According to Prof Cahill: "In the current economic climate, public bodies are using public procurement as a way to achieve efficiencies, as naturally, they are anxious to cut costs in the light of diminished income. However, this can often defeat other objectives. For example, county councils have units who are actively, and rightly, seeking to promote economic development on the one hand, while on the other hand, the councils have to procure goods and services for better value. This may often mean that they are structuring contracts in such a way that depletes their own rate-paying base, and so, they shoot themselves in the foot unwittingly. There is a recession on. What we are trying to do at the Conference is to see how we can bring about the perfect circle of both achieving value, promoting innovation, by structuring contracts in a legally compliant fashion, which will allow sustainable supplier communities to continue to exist and have a reason to offer innovative goods and services to the public sector."

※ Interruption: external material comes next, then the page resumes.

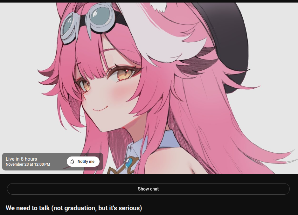Open live chat with Show chat
Viewport: 298px width, 215px height.
[x=148, y=189]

Professor Cahill, observed, "It is vital that both purchasers and suppliers to the public sector have a keen understanding of how public procurement practices can both promote and stifle innovation in British industry. For example, many organisations have "green" corporate values, but are pursuing contrary objectives in their purchasing practices. This can have an adverse impact on innovative British or Irish companies who want to offer environmentally friendly goods and services to the public sector. Similar considerations can also arise in the context of Public Procurement Law, where often suppliers think they have rights, when in fact, they have not. On the other hand, sometimes public purchasers attempt to defend public procurement practices that are not SME friendly by claiming that European Union Procurement Law precludes them from acting in a more SME friendly fashion, when often, the opposite is the case. Even Whitehall is waking-up and taking its own medicine to use the words of Francis Maude (Cabinet Minister and Paymaster General)”.

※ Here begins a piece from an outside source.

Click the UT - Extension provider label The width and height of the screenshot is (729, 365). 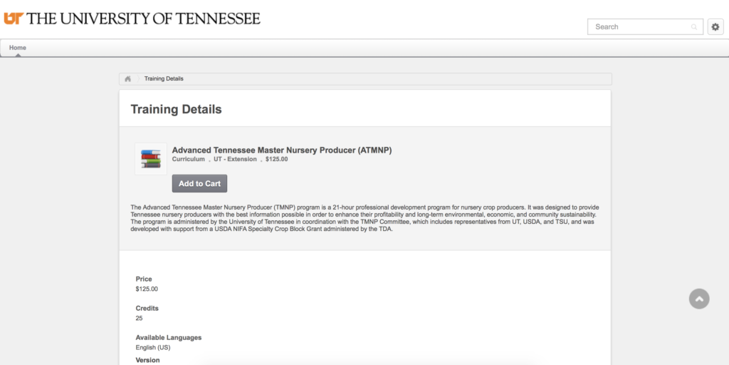(235, 159)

In the same talk Maude continued his speech by confirming that Whitehall have “Started to level the playing field for SMEs but we can go much further. [SMEs] told us that contract size was one of the greatest impediments to winning business, and we agree. Government contracts don’t have to be, and shouldn’t be, so big and complicated”.
"Given that we are one of the leading centres for Public Procurement Law in the United Kingdom" commented Professor Cahill "we are also delighted to be able to offer, as part of the programme during Procurement Week, a series of specialist seminars on Public Procurement and Judicial Review, and Public Procurement and Transparency. Leading solicitors and barristers from Ireland and the United Kingdom, as well as legal experts from other countries such as Spain and Portugal, will be attending, to give the benefit of their advice and experience in interpreting European Union Procurement Laws.
One company that is already involved with the Bangor ‘Winning in Tendering’ team is Gelli Civil Engineering who has had the benefit of Bangor’s Tender Review Service. Gelli Civil Engineering Director, Rebecca Budski said: “We were initially wary of letting an outside organization review tenders we had previously submitted to a local council, but the results have been worthwhile. The process helped us to identify our weaknesses and build on the positive criticism that we have received in preparation for our next tender. This will benefit us and also will benefit the council".
Rebecca Budski added that the company would be attending the Procurement Week events.
At Procurement Week (March 27th to 30th next at Bangor University) the Law School's Institute for Competition and Procurement Studies (ICPS) and the ‘Winning In Tendering’ team are assembling a range of national and international experts who will deliver a series of mostly free seminars in a number of key public procurement areas for the benefit of both public procurers and SMEs aiming to sell goods and services to the public sector. Procurement Week is held between 27- 30 March inclusive.
These include: Procurement Training for Suppliers (27th March), Private Sector Supply Chain Strategies: Opportunities and Partnerships (28th March), Cutting Edge Procurement: Innovation, Ideas and Actions (29th March) and, Public Procurement: International & Regional Perspectives (30th March).